What is being asked: Copy the records from the line with "You are a computer-use agent. The width" up to and including the line with "Click the output", replacing "brightness" with "contrast" and leaving everything else unchanged.

#### Dataset rows

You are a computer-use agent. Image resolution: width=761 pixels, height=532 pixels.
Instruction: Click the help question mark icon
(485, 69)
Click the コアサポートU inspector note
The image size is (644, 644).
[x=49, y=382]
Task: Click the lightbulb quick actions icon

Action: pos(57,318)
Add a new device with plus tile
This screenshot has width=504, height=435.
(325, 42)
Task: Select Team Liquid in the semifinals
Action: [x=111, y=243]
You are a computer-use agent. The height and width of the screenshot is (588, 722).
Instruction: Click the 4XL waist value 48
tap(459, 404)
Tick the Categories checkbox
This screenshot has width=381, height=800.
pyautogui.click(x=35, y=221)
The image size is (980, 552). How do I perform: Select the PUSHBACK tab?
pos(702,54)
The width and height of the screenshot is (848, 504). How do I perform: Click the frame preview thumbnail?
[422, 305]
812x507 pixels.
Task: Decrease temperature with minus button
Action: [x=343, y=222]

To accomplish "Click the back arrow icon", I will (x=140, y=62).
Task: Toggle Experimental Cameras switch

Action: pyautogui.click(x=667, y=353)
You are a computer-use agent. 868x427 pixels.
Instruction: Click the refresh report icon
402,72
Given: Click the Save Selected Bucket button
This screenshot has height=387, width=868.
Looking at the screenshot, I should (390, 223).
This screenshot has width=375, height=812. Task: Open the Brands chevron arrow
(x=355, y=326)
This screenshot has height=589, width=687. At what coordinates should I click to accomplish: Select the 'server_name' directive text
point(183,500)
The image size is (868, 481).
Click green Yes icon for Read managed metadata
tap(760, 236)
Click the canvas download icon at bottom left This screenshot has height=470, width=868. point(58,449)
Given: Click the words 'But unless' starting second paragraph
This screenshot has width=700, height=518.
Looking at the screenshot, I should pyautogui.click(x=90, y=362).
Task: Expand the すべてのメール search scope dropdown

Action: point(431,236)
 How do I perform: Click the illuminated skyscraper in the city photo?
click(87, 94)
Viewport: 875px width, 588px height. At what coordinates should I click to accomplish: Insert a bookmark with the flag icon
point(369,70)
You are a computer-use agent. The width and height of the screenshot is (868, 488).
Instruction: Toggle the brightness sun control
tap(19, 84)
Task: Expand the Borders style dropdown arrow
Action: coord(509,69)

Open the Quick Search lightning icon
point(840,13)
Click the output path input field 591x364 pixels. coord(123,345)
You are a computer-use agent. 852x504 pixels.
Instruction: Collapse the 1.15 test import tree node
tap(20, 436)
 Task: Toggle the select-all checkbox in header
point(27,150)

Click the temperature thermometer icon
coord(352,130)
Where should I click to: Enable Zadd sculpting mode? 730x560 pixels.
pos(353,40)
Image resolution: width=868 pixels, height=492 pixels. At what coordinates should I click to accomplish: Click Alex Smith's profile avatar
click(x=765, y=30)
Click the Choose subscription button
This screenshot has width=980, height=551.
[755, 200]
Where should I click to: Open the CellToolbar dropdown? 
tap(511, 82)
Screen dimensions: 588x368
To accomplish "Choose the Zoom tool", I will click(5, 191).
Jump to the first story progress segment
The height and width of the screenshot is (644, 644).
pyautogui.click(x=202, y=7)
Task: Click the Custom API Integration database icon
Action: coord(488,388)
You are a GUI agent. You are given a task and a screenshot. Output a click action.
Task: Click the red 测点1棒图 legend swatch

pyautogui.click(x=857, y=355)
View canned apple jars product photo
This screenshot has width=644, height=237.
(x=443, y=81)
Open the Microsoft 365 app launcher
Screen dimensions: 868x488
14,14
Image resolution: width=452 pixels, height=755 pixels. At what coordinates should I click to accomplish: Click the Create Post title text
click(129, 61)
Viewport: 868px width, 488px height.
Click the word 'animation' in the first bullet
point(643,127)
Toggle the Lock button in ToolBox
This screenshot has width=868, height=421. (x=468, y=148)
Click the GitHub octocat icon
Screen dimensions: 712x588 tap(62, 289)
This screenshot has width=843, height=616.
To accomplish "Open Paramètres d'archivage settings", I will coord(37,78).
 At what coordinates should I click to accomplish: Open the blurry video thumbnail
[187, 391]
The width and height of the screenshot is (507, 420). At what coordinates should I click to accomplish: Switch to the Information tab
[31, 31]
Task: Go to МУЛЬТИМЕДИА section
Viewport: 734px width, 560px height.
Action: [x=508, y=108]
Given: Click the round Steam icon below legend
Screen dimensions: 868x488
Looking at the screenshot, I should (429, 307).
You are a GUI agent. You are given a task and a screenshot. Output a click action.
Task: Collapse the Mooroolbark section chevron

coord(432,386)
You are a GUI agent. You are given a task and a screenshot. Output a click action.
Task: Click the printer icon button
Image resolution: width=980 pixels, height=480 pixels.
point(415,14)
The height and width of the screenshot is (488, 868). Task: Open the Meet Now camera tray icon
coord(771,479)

########

Response to the exercise:
You are a computer-use agent. The width and height of the screenshot is (868, 488).
Instruction: Toggle the contrast sun control
tap(19, 84)
Task: Expand the Borders style dropdown arrow
Action: coord(509,69)

Open the Quick Search lightning icon
point(840,13)
Click the output path input field 591x364 pixels. coord(123,345)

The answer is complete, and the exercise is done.